Stata Collapsing by first observation date when there are multiple date observations per ID

I am working with a dataset that has purchases per date (called ItemNum) on multiple dates across 2800 individuals. Each Item is given its own line, so if an individual has purchased two items on a date, that date will appear twice. I don't care how many items were purchased on a date (with each date representing one trip), but rather the mean number of trips made across the 2800 individuals (For about 18230 lines of data). My data looks like this:
+---+----------+-------+---------------------- ---+
|ID | Date |ItemNum| ItemDescript |
| 1 |01/22/2010| 1 |Description of the item |
| 1 |01/22/2010| 2 |Description of other item |
| 1 |07/19/2013| 1 | |
| 2 |06/04/2012| 1 | |
| 2 |02/02/2013| 1 | |
| 2 |11/13/2013| 1 | |
+---+----------+-------+---------------------- ---+
In the above table, person 1 made two trips and three item purchases (because two dates are shown), person 2 made three trips. I am interested in the average number of trips across all people, but first I need to collapse it down to unique dates. So I know I need to collapse on the date, but when I do
collapse (mean) ItemNum (first) Date, by(ID)

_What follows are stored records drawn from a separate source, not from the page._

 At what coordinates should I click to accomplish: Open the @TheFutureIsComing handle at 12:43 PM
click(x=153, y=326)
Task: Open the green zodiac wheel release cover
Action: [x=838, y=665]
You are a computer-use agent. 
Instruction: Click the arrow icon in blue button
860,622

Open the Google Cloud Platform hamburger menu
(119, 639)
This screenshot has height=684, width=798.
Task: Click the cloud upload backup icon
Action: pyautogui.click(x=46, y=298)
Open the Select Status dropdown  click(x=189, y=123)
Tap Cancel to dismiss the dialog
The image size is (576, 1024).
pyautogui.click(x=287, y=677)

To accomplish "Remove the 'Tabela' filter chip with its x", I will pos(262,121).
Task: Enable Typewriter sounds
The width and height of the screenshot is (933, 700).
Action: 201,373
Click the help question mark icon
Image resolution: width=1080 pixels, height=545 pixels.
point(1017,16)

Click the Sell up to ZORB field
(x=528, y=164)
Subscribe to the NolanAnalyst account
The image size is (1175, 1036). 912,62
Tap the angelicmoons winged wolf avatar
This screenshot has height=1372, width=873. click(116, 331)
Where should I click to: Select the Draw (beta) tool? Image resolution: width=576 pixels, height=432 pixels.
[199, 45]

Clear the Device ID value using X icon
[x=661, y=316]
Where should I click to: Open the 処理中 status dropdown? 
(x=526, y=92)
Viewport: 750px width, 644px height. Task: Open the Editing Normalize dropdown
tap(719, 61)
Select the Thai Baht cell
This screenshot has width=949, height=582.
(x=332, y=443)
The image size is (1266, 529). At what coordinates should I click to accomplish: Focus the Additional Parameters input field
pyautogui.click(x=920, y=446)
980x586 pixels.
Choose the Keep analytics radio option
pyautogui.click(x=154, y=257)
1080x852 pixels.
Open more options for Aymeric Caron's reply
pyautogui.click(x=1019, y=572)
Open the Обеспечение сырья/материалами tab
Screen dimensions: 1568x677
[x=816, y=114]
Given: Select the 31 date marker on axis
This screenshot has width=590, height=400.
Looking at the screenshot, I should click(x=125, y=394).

it just takes the first date that the ID shows up, not the first occurrence of each unique date.
The next issue is that once it's collapsed, I need to take the mean of the count of the dates, not the date itself, which is also where I seem to be getting tripped up.
Or perhaps something like
clear
input ID str16 dt ItemNum
1 "01/22/2010" 1
1 "01/22/2010" 2
1 "07/19/2013" 1
end
generate Date = daily(dt,"MDY")
egen trip = tag(ID Date)
collapse (sum) trip, by(ID)
summarize trip
Variable | Obs Mean Std. Dev. Min Max
-------------+---------------------------------------------------------
trip | 1 2 . 2 2
if what you are looking for is found in "Mean" - a single number giving the average number of trips made by the 2800 individuals (1 individual with the limited sample data given).
are you trying to do the following?
collapse (mean) ItemNum, by(ID Date) fast